Riley wasn’t the only hospital worker who discovered what was going on, Cheri Pendergraft also told administrators she was concerned Jones was inappropriately drugging babies.

“The death rate was higher than it had been…so we started to question why…and I also noticed that it tended to concentrate more on the 3-11 shift, which was the shift that Genene was working mostly,” Pendergraft said.

When Jones left Bexar she went to work for a private clinic where 15-month-old Chelsea McClellan came in for a routine shot and died.  While her mother, Patti McClellan-Wiese held her; Jones injected something other than just a routine shot into Chelsea.

“She gave her her first shot in her left thigh and she immediately started gasping for air,” McClellan-Wiese told HLN in August. Then Jones gave her another shot, “She immediately went limp and quit breathing.”

Doctors resuscitated Chelsea and rushed her to the hospital, but amidst the chaos, Jones slipped into the ambulance with Chelsea and gave her a final injection, which killed her.  McClellan-Wiese says she tried to say something was wrong, but everyone just ignored her as the grieving mother.  Jones had injected her daughter with a muscle relaxant, enough to sedate six grown men.

“Losing a child is something you never get over. You just learn to cope,” McClellan-Wiese said.

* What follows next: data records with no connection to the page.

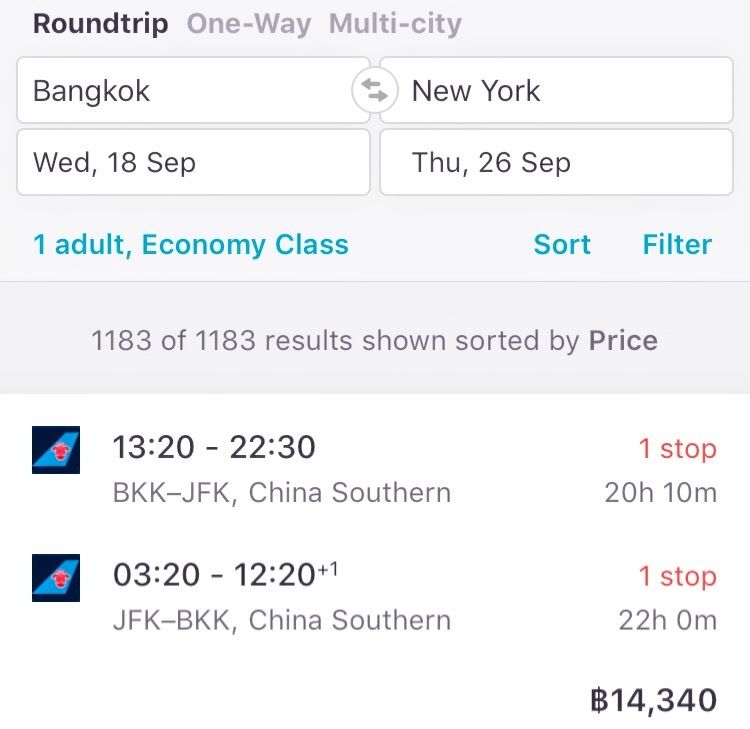Tap the results sorted by Price text
This screenshot has width=750, height=729.
[374, 341]
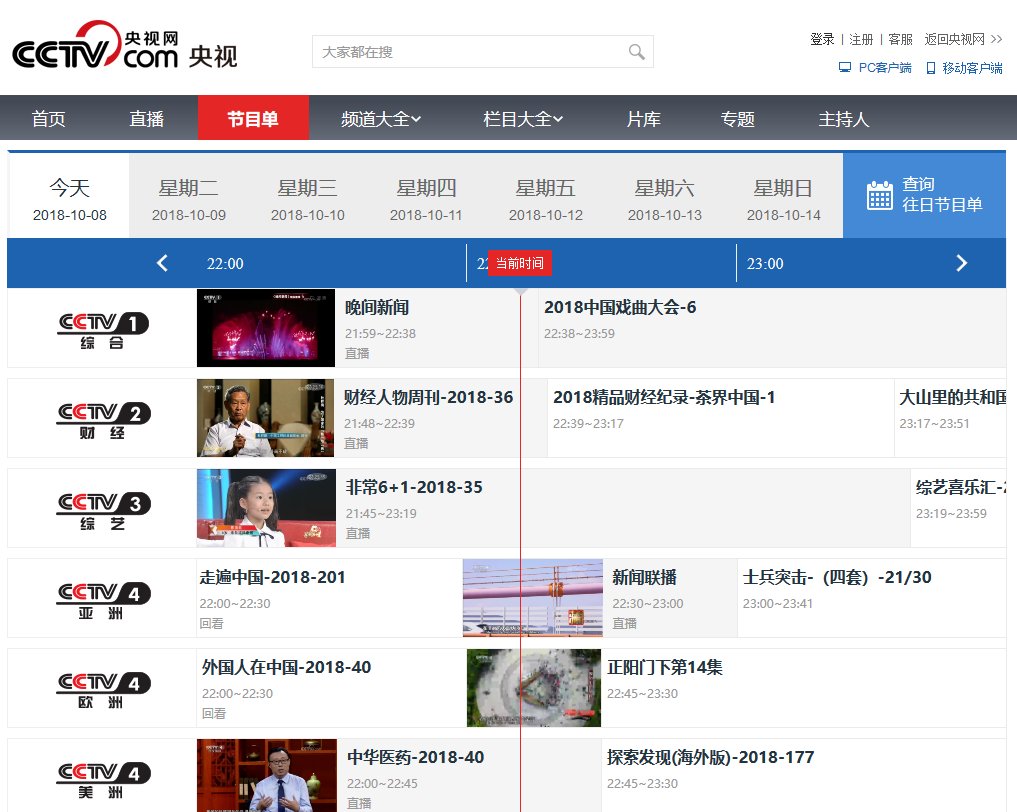Expand the 频道大全 dropdown
This screenshot has height=812, width=1017.
coord(381,117)
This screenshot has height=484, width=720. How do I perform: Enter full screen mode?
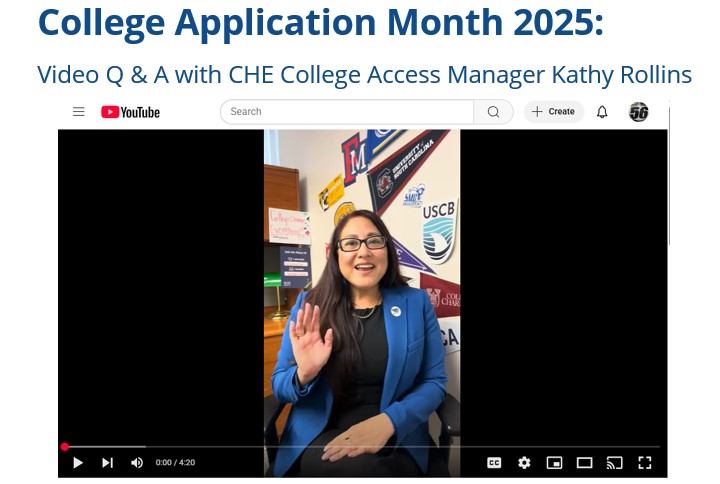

Investigating Jones’ other suspected victims will not be easy.  The dean of the hospital at the time is dead, as is the director of nursing, and the head pediatric nurse.  Reed is still looking at the possibility of trying Jones.  She is interviewing the original prosecutor and the trial attorney.  She is also looking into any admissions Jones may have made while in prison.

“I can’t promise that we can re-create this,” she said. “There are going to be issues with missing witnesses and whether the documents are there…but we’re going to look at this…to see…what it is we can do. And if we can do it, we’ll do it.”

Jones is currently in poor health and has never confessed to any of the suspected murders.  Shortly after one of only two convictions she said, “If I have to spend 99 years in solitary, I could live with myself, because I didn’t do anything.”